Fig. 9 (a) Schematic representation of structural changes in [DS]^A and [DS]^B under thermal stimulation. The g_lum spectra and cycle thermal stimuli tests of [DS]^A (b) and (d) and [DS]^B (c) and (e). Reproduced with permission from ref. 96. Copyright 2022, Wiley-VCH.

The liquid crystal materials exhibit outstanding thermal stimuli-response capabilities because of their adjustable pitch and optical bandgap under the stimulation of temperature. Zhang et al. employed three non-chiral liquid crystal polymers (LC-P1, LC-P2, and LC-P3) and chiral binaphthyl inducers (R/S-M) for co-assembly.⁹⁷ The chirality of binaphthyl inducers was transferred to the liquid crystal via π–π stacking, and helical nanofibers were prepared through the supramolecular co-assembly (Fig. 10a). In contrast to the rigid backbone structures of LC-P1 and LC-P2, LC-P3 possessed a more flexible polymer main chain which was more prone to co-assemble with the chiral inducer R/S-M. The CPL emission direction of (R/S-M)_0.1-(P3)_0.9 which had the strongest emission intensity showed a negative signal at an annealing temperature less than or equal to 95 °C, but a positive signal was observed at an annealing temperature of 100 °C (Fig. 10b and c). The reversed CPL signal was ascribed to the inversion of the (R/S-M)_0.1-(P2)_0.9 helical nanofibers, since LC-P3 was a more flexible polymer chain and was prone to undergo polymer chain inversion under thermal annealing treatment. And below an annealing temperature of 100 °C, these helical nanocrystals could remain rather stable. The thermal control switching of CPL signals also could be achieved by the selective reflection characteristic of nematic liquid crystal (N*-LC). Akagi et al. fabricated a device capable of optical resolving and thermal chirality switching of CPL by integrating a luminescent conjugated polymer film with a bilayer chiral N*-LC cell.⁹⁸ This device was composed of two layers of N*-LC units with opposite chirality and each layer was doped with chiral dopants of different molar concentrations. Specifically, the left-handed N*-LC and right-handed N*-LC contained chiral dopants of opposite chirality. At 60 °C, the selective emission band of the left-handed N*-LC overlapped with the photoluminescence band of the polymer, reflecting left-handed CPL and transmitting right-handed CPL. The selective reflection band redshifted when the temperature rose to 127 °C, resulting in the liquid crystal reflecting right-handed CPL and transmitting left-handed CPL, which inverted the CPL signal (Fig. 10d). This system retained excellent reversibility after multiple thermal cycles and had a high g_lum.

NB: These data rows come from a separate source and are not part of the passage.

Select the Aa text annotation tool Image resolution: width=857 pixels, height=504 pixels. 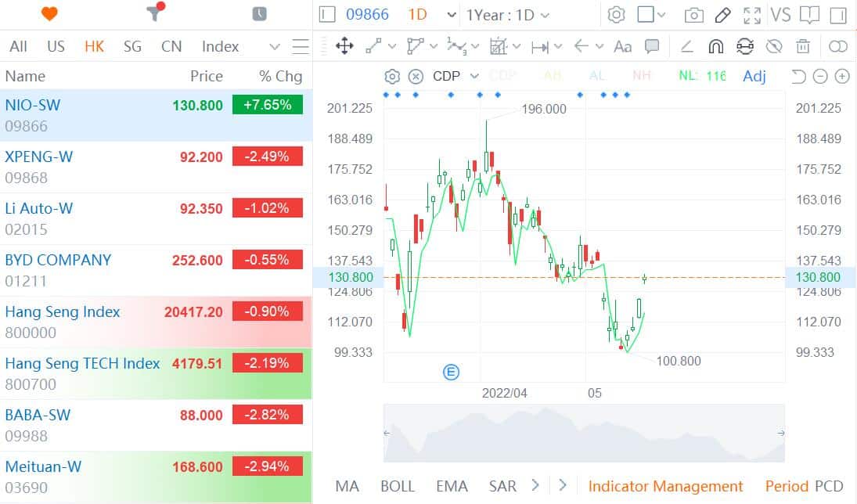tap(622, 46)
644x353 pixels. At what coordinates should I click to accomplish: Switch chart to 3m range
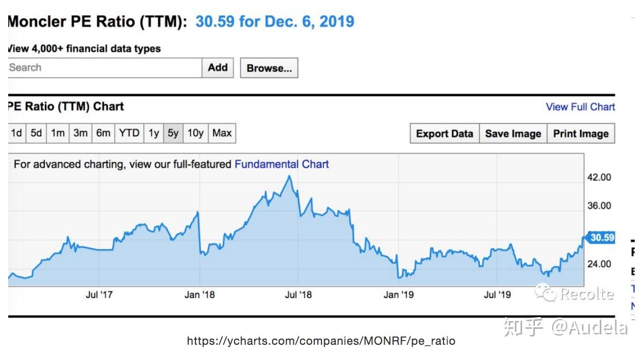80,133
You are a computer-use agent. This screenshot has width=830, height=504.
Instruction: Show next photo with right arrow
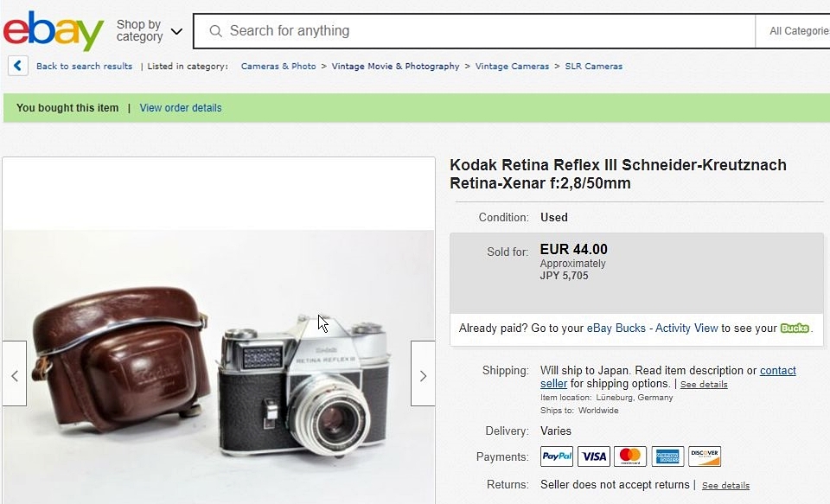coord(423,375)
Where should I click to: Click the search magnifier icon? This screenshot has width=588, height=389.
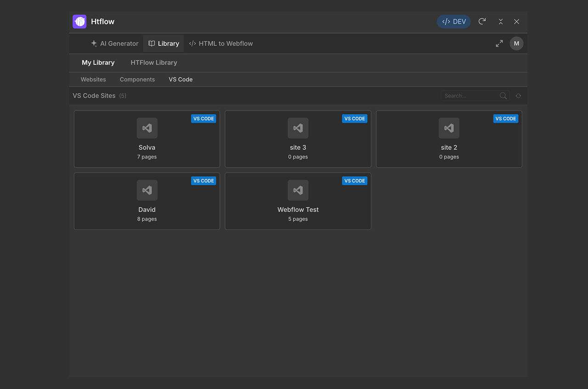(503, 96)
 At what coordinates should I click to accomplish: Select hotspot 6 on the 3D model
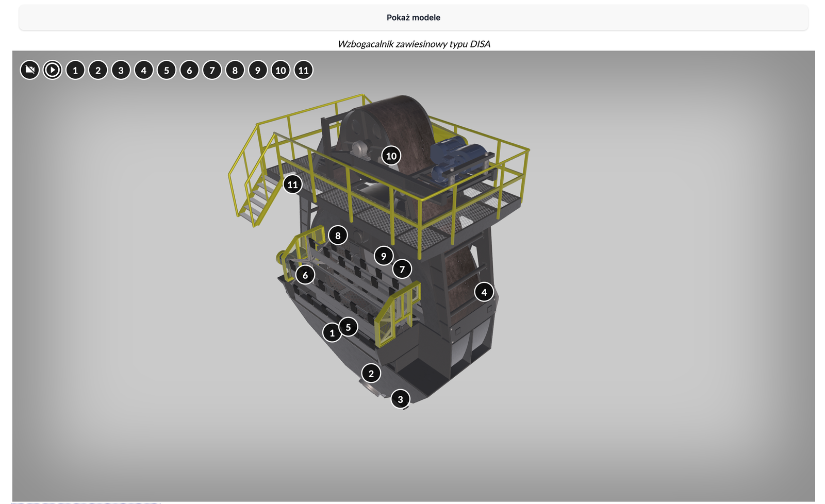[x=305, y=275]
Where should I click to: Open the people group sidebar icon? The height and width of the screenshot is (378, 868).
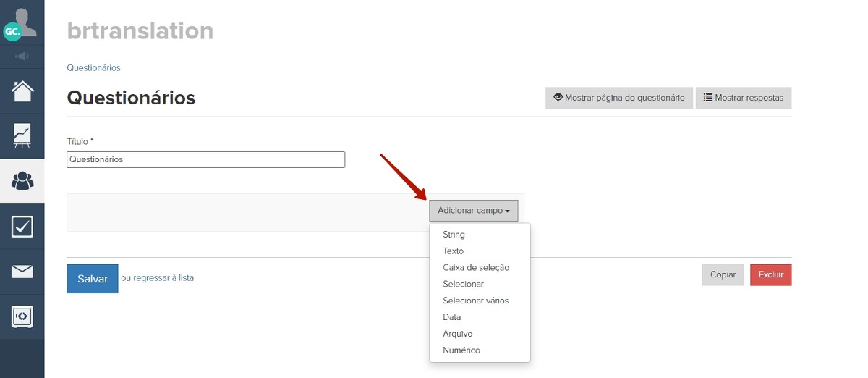tap(22, 181)
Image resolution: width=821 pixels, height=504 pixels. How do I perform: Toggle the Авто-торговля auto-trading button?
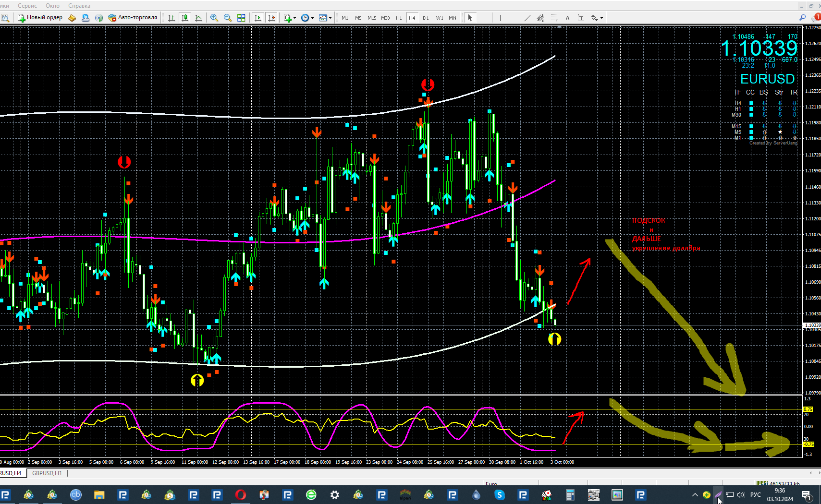(133, 18)
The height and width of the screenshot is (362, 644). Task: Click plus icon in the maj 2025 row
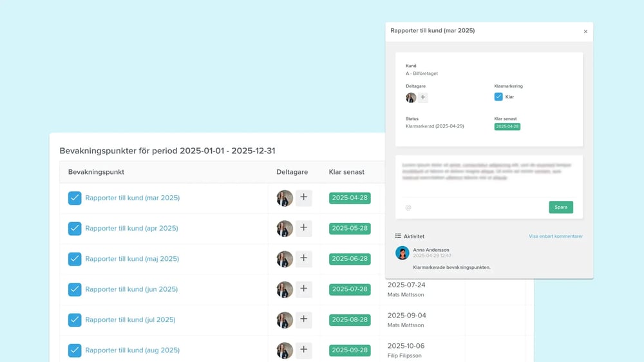click(x=303, y=259)
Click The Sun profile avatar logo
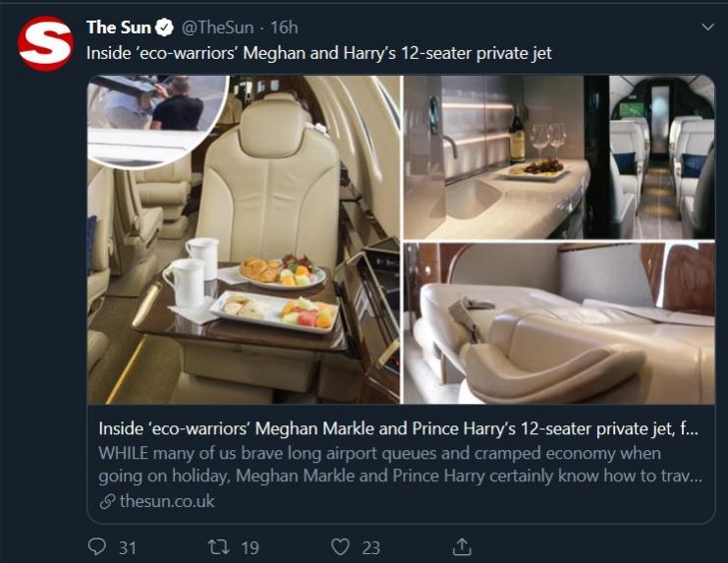Screen dimensions: 728x563 click(46, 43)
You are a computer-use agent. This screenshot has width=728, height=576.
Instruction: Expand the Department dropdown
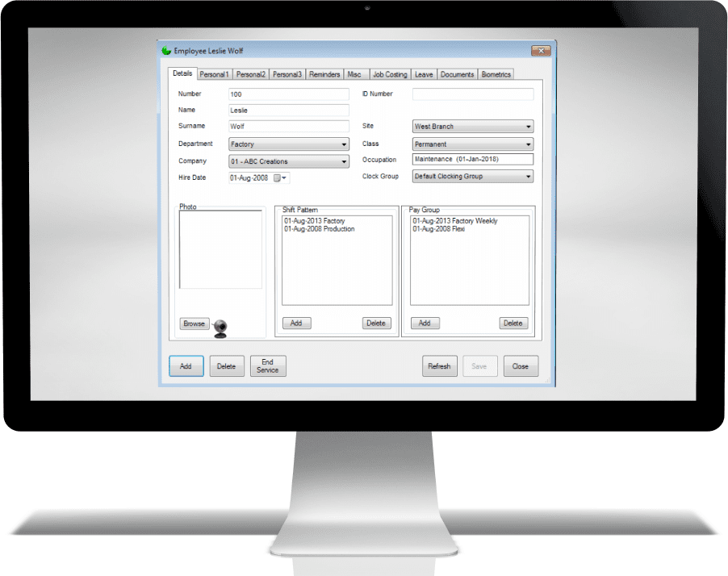click(x=344, y=145)
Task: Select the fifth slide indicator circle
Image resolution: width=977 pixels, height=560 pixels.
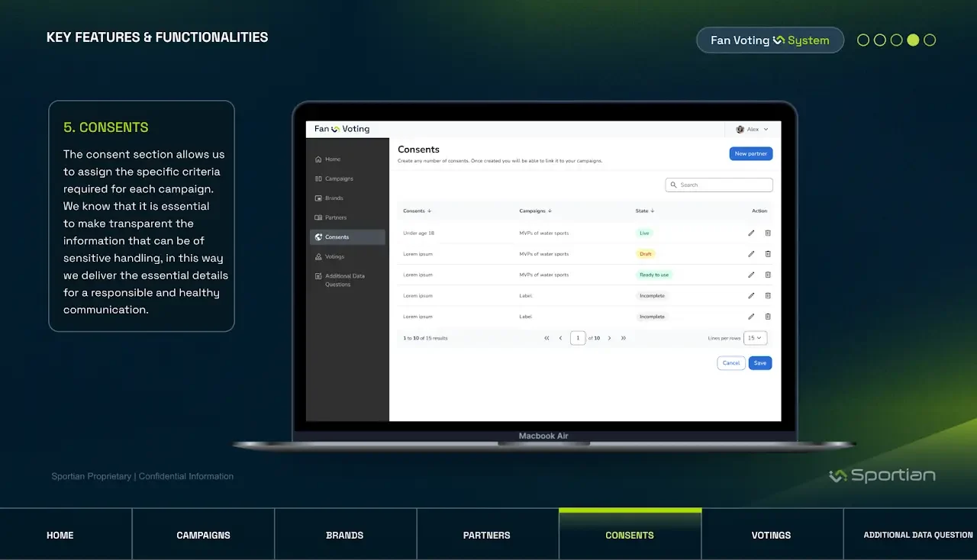Action: point(930,40)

Fig. 10 (a) Diagram of the possible co-assembly route for (R/S-M)_0.1-(P3)_0.9. (b) The CPL spectra of (S-M)_0.1-(P3)_0.9 and (c) g_lum values of (R/S-M)_0.1-(P3)_0.9 after thermal annealing at distinct temperatures. Reproduced with permission from ref. 97. Copyright 2022, American Chemical Society. (d) Schematic representation of double-layered cell for tunable CPL. Reproduced with permission from ref. 98. Copyright 2017, Wiley-VCH.

4. Acid–base-responsive

Acid–base responsive CPL materials are a kind of intelligent optical materials that can regulate CPL under pH variations. The response mechanism for achieving the change of the CPL signal is mainly based on the molecular configuration changes and supramolecular assembly or disassembly. Through incorporating pH-sensitive functional groups (amino or carboxyl groups), these materials can achieve highly selective and reversible CPL signal regulation over a specific pH range. Notably, acid–base stimulation operates without requiring external energy input, as the modulation is solely driven by alterations in the local pH environment.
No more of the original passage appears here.